Insomnio de una noche de verano.
“Comprenda usted que son jóvenes”, dice por teléfono el
policía a un vecino que a las cuatro o las cinco de la mañana llama desesperado
buscando la protección de la ley…¡ya ves! infeliz.
Nadie duerme en casa. Los niños tampoco. La música a
un volumen del todo innecesario, los gritos,
las risotadas, inundan el ambiente.
El botellón con “de todo”, faltaría más, se extiende
por doquier. El “recinto oficial” queda pequeño y la juerga se desparrama. Ha
venido “peña” de muchos sitios.
Todo es fiesta y al calor de la noche veraniega, de
la música envolvente y machacona, del alcohol y “todo lo demás”, hay quien se
divierte tocando los timbres de las casas, untando de mierda una fachada, orinando
en una esquina, pintarrajeando una pared…
Y tienen, según ha dicho el policía, permiso para la
juerga hasta las 5, las 6, las 7, como también deben tener permiso, de sus
padres se supone, el montón de menores que se han añadido al evento.
Y el vecino, se jode, ¡claro! Tienen permiso de la
autoridad y son jóvenes. Hay que comprenderlos. Quien más y quien menos hemos
hecho cosas así, cuando éramos jóvenes. ¿Sí? ¿Seguro?
Y como no puede dormir, piensa, porque el vecino
tiene algo de cultura, y piensa en cuando estudió a Thomas Hobbes, a John
Locke, a Jean-Jacques Rousseau y recuerda que estos señores, ya en el siglo
XVII y XVIII, dejaron claro, cada uno a su manera, que en una sociedad
civilizada, el individuo renuncia a protegerse, a defenderse, a hacer justicia
por sí mismo, a cambio de que el estado lo proteja, lo defienda, le haga
justicia a través de los medios creados para tal fin, tales como legisladores,
jueces, alguaciles etc… Es como un contrato, estudiaba. El contrato social, le
llamaba Rousseau, o algo así.
Y al hilo de estos pensamientos, llega a una terrible
conclusión. Si el estado, mediante las autoridades competentes y las fuerzas de
seguridad de ellas dependientes, ha roto el contrato unilateralmente, ya no hay
contrato. El contrato rige mientras ambas partes lo cumplan. Y una de ellas no lo
ha cumplido. No, no lo está cumpliendo, se dice a sí mismo preso de la agitación.

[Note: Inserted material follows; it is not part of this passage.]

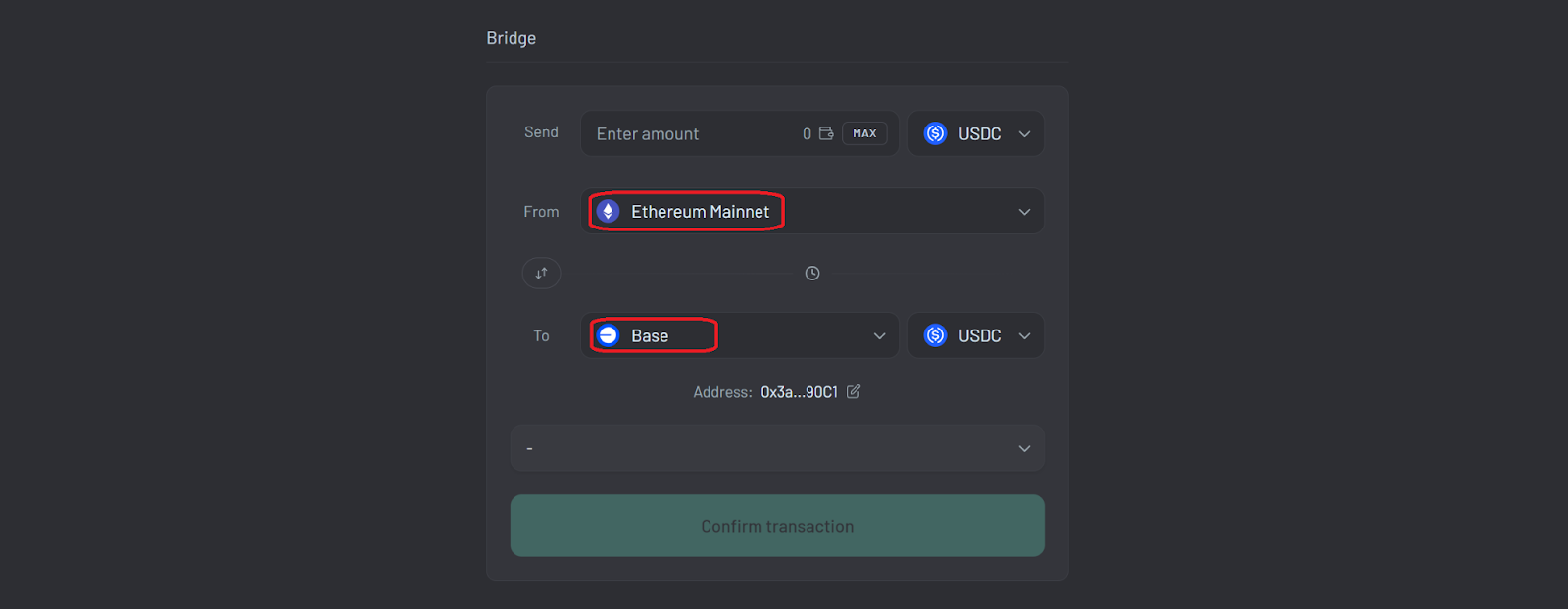The width and height of the screenshot is (1568, 609).
Task: Click the USDC token icon in To row
Action: (935, 334)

Y entonces, sintiéndose libre de ataduras contractuales, y responsable directamente, muy a su pesar, de la defensa
de sus derechos y de los de los suyos, se decide a salir a la calle aullando un
grito de guerra, un rotundo y legítimo “¡estoy hasta los cojones!” No sabe muy
bien a qué, pero no aguanta más.
Ve el horror en el rostro de su cansada esposa,
escucha el llanto de sus hijos asustados. Es como una pesadilla. Pero entonces,
desde lo más hondo de su ser, un principio moral, porque él sí tiene moral,
superior a cualquier ley humana, a cualquier arrebato de cólera, a cualquier
indignación por profunda que sea, le detiene y una voz le dice, “aunque tienes
motivos para estar hasta los cojones y más, no salgas a la calle”,” un error no
se borra con otro error”, “al mal no se
le vence con el mal”.
Y entonces, respira hondo, deja al jovenzuelo que
está aliviando su vejiga junto a la puerta de su casa que acabe su faena, y se
sienta a ver una del oeste, de esas que acaban con la victoria indiscutible y redonda
del bueno y el triunfo de la ley…”pa compensar”.
No, no puede hacer otra cosa. Su mujer se tumba en el
sofá rendida por la tensa vigilia forzada, los niños dormitan a ratos…aún son
las 5 de la mañana…En la película aún lo está pasando mal el bueno.